Excerpt to read:
Faxaway -- Hudson Barton, who wrote about Internet faxing for us a number of years ago, recommended Faxaway, which charges $1 per month for an account and a per-minute fee that varies by country for outgoing faxes, but provides unlimited incoming faxes for no additional charge. That makes Faxaway slightly cheaper than MaxEmail for receiving faxes ($12 per year versus $15 per year; both charge a $10 activation fee that I forgot to mention last week). In terms of sending faxes, the rates vary by country, but in my spot check, MaxEmail's rates were cheaper. Overall, the two services seem quite comparable, though my impression is that MaxEmail's Web interface is more sophisticated and easier to use.

<http://www.faxaway.com/>
<http://db.tidbits.com/article/05428>

K7 -- Oddly, the same company that operates Faxaway also runs K7, which offers truly free fax reception. The numbers are all in the 206 area code (Seattle), and K7 delivers all faxes only in TIFF-F format. You must use the account at least once per month or it will be cancelled, although you can sign up again, perhaps with a different number. If your incoming fax needs are modest, K7 may be just the ticket. Thanks to Sebastian Rueckert for turning us on to K7.

To do:
**A)** Decide whether each statement below agrees with the fax services excerpt, answering yes or no and quoting the deciding words. (i) Faxaway charges an extra fee for incoming faxes. (ii) K7 delivers faxes only in TIFF-F format. (iii) In the spot check, Faxaway's rates for sending faxes were cheaper than MaxEmail's.
**B)** According to the fax services excerpt, which area code are all K7 numbers in?
**C)** From the fax services excerpt, quote the passage that begins at the words "Faxaway -- Hudson" and ends after "easier to use.".

Entries provided:
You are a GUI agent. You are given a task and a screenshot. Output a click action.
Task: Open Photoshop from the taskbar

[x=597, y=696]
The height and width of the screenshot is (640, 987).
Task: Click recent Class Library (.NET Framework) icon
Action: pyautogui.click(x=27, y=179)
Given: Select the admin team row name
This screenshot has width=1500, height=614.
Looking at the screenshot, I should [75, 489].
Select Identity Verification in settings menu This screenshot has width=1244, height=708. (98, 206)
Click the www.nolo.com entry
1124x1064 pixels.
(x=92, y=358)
--
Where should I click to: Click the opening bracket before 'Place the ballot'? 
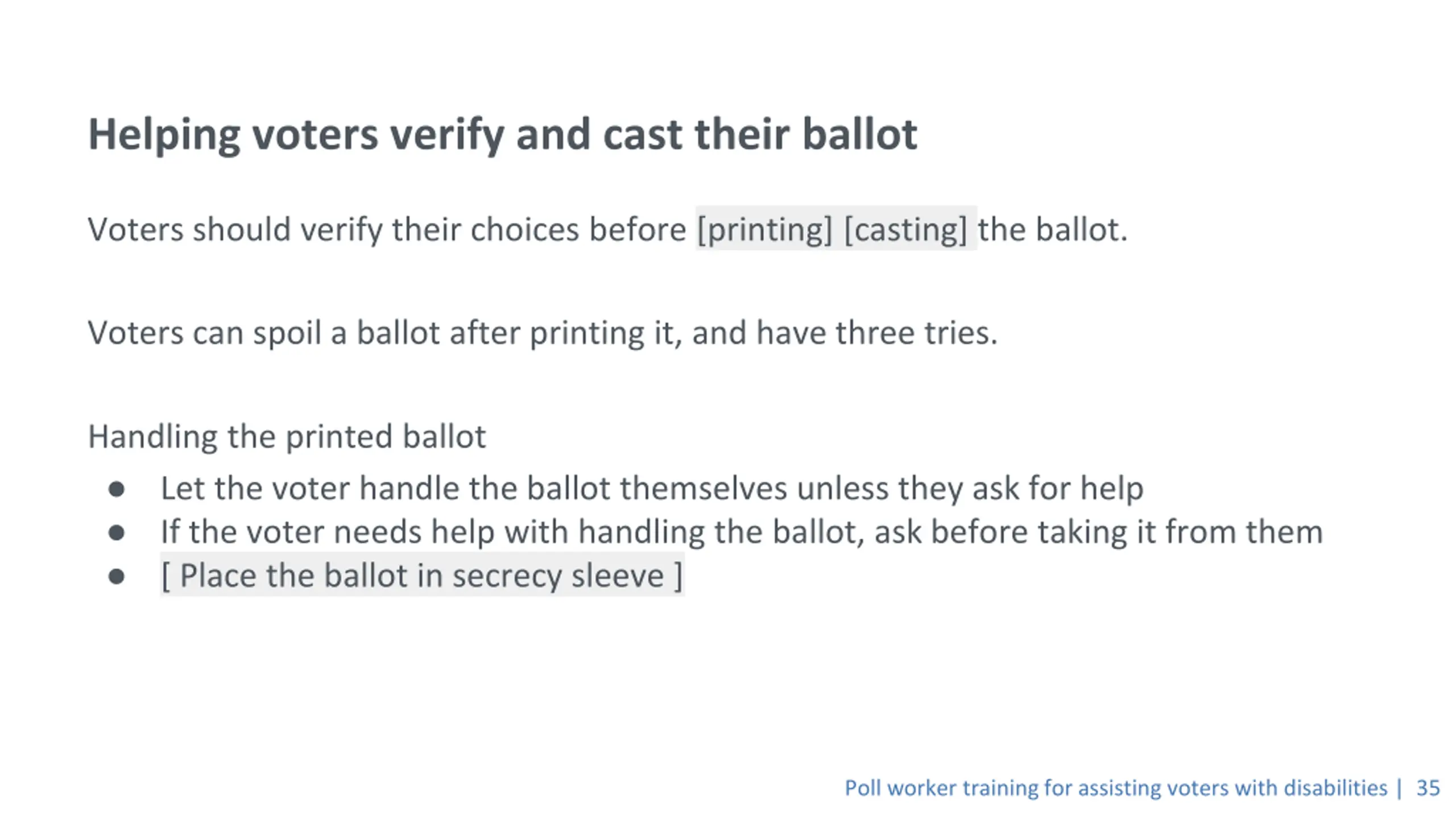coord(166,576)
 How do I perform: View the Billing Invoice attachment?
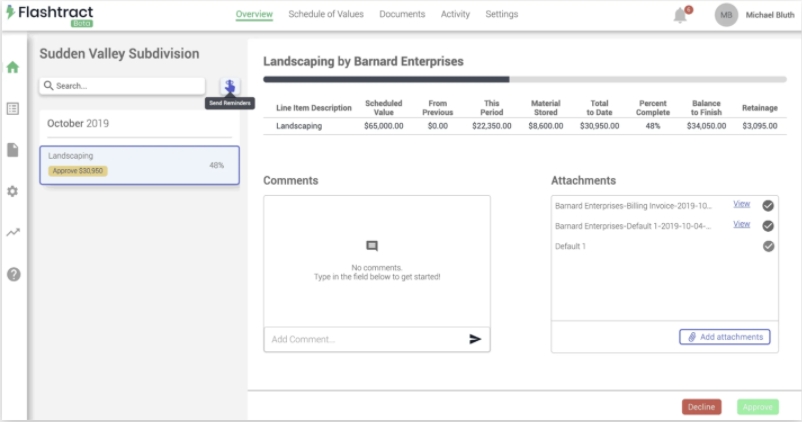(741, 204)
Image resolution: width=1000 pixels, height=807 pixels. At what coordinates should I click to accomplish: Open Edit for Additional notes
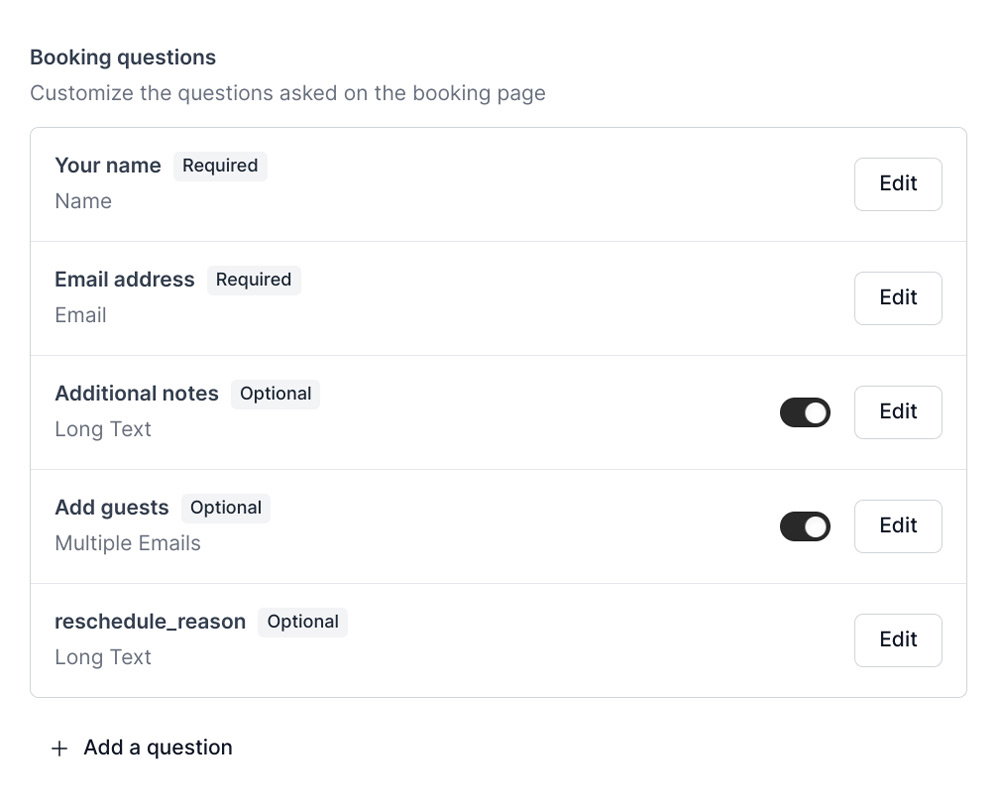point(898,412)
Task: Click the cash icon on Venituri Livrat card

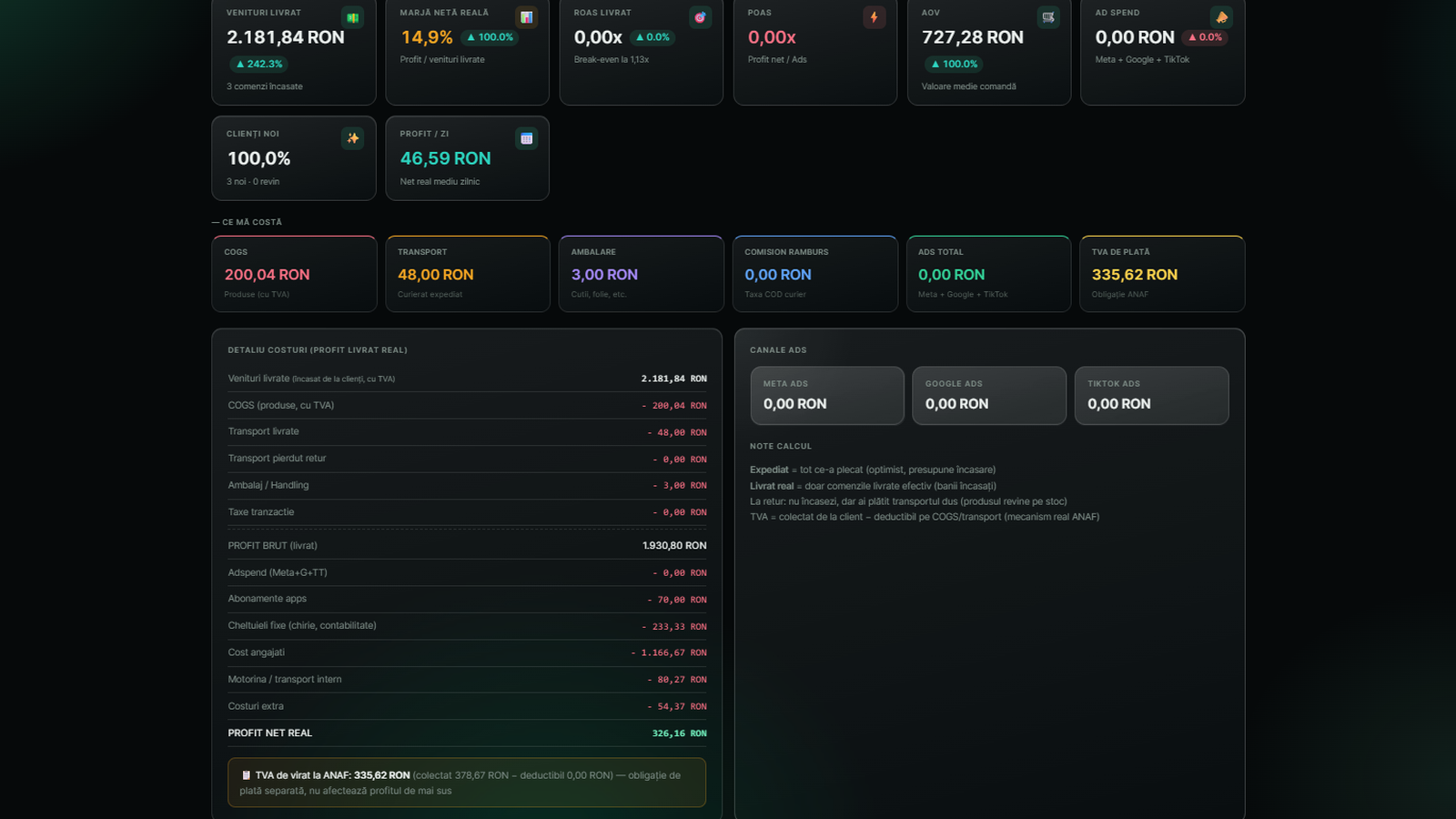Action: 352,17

Results of the exercise:
**A)**
(i) No: "provides unlimited incoming faxes for no additional charge"
(ii) Yes: "K7 delivers all faxes only in TIFF-F format"
(iii) No: "in my spot check, MaxEmail's rates were cheaper"

**B)** The 206 area code (Seattle).

**C)**
Faxaway -- Hudson Barton, who wrote about Internet faxing for us a number of years ago, recommended Faxaway, which charges $1 per month for an account and a per-minute fee that varies by country for outgoing faxes, but provides unlimited incoming faxes for no additional charge. That makes Faxaway slightly cheaper than MaxEmail for receiving faxes ($12 per year versus $15 per year; both charge a $10 activation fee that I forgot to mention last week). In terms of sending faxes, the rates vary by country, but in my spot check, MaxEmail's rates were cheaper. Overall, the two services seem quite comparable, though my impression is that MaxEmail's Web interface is more sophisticated and easier to use.